[ Déjà mercredi, le temps s’affole. Si vous n’avez pas suivi, le reste du carnet du voyage est ici ]

Skokie, un village dans Chicago
Notre second lieu d’attache fut découvert quelques jours après notre arrivée. Il s’agit de la propriété de la cousine de mon fiancé, ainsi que de son mari. Une autre petite maison, quoique plus moderne, et un autre jardin, tout aussi vert, entourée d’autres maisons et d’autres jardins, indéfiniment. Comme un album illustré de mots tels que « propreté », « politiquement correct », « pelouse très bien entretenue » et « grosse cylindrée ». Un monde un peu merveilleux, où l’on croise des lapins sauvages et des écureuils à chaque clignement de paupières. Alice n’aurait pas su où donner de la tête. Nous, nous nous croyons dans une nouvelle saison de Desperate Housewives. Alors on se promène dans les allées, on observe le vent dans les feuilles, les maisons imposantes et belles, presque trop parfaites, en se disant que les gens qui vivent là sont forcément tout aussi beaux et lisses.
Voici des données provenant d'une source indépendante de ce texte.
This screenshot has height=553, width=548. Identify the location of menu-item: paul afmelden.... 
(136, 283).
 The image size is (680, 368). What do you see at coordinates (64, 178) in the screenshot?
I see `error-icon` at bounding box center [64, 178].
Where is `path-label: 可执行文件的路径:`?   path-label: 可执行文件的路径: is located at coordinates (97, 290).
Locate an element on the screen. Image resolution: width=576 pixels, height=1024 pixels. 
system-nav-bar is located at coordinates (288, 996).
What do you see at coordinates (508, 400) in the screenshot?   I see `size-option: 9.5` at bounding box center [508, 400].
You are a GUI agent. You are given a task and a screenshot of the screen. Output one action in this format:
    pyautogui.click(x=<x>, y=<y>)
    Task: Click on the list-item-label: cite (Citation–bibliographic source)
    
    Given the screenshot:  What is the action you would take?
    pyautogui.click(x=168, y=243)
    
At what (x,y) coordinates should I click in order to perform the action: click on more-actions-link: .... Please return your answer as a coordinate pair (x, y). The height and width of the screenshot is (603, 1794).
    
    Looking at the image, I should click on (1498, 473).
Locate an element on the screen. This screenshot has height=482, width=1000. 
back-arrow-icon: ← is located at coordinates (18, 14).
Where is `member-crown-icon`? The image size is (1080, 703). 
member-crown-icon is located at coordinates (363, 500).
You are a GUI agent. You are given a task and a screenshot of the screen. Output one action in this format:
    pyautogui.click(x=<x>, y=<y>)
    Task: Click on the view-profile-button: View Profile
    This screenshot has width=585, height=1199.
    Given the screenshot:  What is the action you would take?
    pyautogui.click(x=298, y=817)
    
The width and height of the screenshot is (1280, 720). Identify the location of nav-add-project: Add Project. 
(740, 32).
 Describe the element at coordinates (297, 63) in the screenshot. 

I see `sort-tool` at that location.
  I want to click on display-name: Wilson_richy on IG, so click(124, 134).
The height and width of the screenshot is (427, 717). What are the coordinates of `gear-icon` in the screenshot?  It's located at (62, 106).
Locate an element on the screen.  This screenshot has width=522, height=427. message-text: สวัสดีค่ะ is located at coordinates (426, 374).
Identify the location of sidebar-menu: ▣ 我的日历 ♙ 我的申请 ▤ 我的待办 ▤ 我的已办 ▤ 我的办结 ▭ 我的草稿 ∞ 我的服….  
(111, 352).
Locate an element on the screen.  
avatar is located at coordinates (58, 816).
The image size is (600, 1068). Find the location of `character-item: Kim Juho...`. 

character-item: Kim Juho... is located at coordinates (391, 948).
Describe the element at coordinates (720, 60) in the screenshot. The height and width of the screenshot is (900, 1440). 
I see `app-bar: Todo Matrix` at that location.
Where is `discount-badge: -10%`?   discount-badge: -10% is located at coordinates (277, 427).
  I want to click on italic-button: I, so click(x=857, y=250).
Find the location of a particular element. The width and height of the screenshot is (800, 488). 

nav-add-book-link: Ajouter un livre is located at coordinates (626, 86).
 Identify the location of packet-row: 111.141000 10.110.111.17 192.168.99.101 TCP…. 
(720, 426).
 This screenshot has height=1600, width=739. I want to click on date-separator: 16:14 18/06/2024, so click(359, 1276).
Contrairement à ce que l’on connait en France, chaque architecture est unique et ce n’est pas pour me déplaire : on disait les américains formatés ?

Au milieu, un terrain de basketball désert, où mon compagnon se voit déjà taper des balles sous l’air frais de Skokie, en buvant un Coca-cola trop sucré et addictif, et en me regardant poursuivre les écureuils –ai-je été un chien dans une autre vie ?- .

Juste à côté du quartier et de notre maison d’accueil, un boulevard où l’on peut trouver tous les magasins de première nécessité : le fameux Walgreens, la seconde plus grosse chaîne de pharmacies aux Etats-Unis, Burger King, pour un hamburger à toute heure du jour (ou de la soirée) ou encore Starbuck, parce que l’Américain adore le café en grosse quantité (et qu’il le déguste peut-être mieux quand il ne l’a pas fait lui-même). Un non-sens incroyable pour moi, avec l’idée que la tranquillité et les espaces verts sont nécessairement éloignés de tout lieu de vie.

L’Amérique remet en question les a priori que l’on traîne et c’est avec plaisir que je découvre qu’un autre monde est possible (un peu cérémonieux, mais pourtant, il n’y pas d’autre expression plus pertinente qui me vient à l’esprit). Quel plaisir émouvant que de pouvoir se balader dans la verdure tout en reniflant l’odeur d’un bon caffé latte provenant de Starbuck, de s’adonner aux plaisirs de la nature sans pour autant oublier son petit côté de sur-consommateur futile. Le quartier résume à lui seul ce que nous sommes tous, au fond –en mettant de côté, bien entendu, les adeptes de la décroissance-.  Comment faire pour ne pas l’apprécier ?

Le soir, alors que l’air se rafraichissait, on recréait quelque chose au fort un sentiment de déjà-vu cinématographique : le barbecue entre amis. Une institution en Amérique. L’homme de la maison allume le feu dans cette cuvette noire, utilisant charbon, allumettes et petit bois. La température monte lentement, et les steaks ou les côtes sortent de leurs emballages plastifiés. A l’intérieur, les femmes préparent les autres mets, commencent à apporter les boissons, et un brouhaha joyeux se met en place. Les verres en plastique rouge trinquent, je pioche dans des petits saladiers : heureusement pour moi, je ne suis pas végétarienne. Et c’est ainsi que l’on passe une belle soirée de fin d’été, sous l’halogène, dans un jardin à la douceur fraiche. Soirée qui se finira, nous nous en doutions, devant le grand écran du salon.

C’est ainsi que vivent ceux de la classe moyenne aisée, ainsi que ceux au-dessus. Mais pas ceux encore au-dessus ; le quartier de Michael Jordan, c’est autre chose. Finalement une vie tranquille, verte et proprette, où l’on entend peut ou pas le grondement sourd de la ville. Tout en ayant les commodités d’usage juste en face, bien loin des résidences banlieusardes françaises.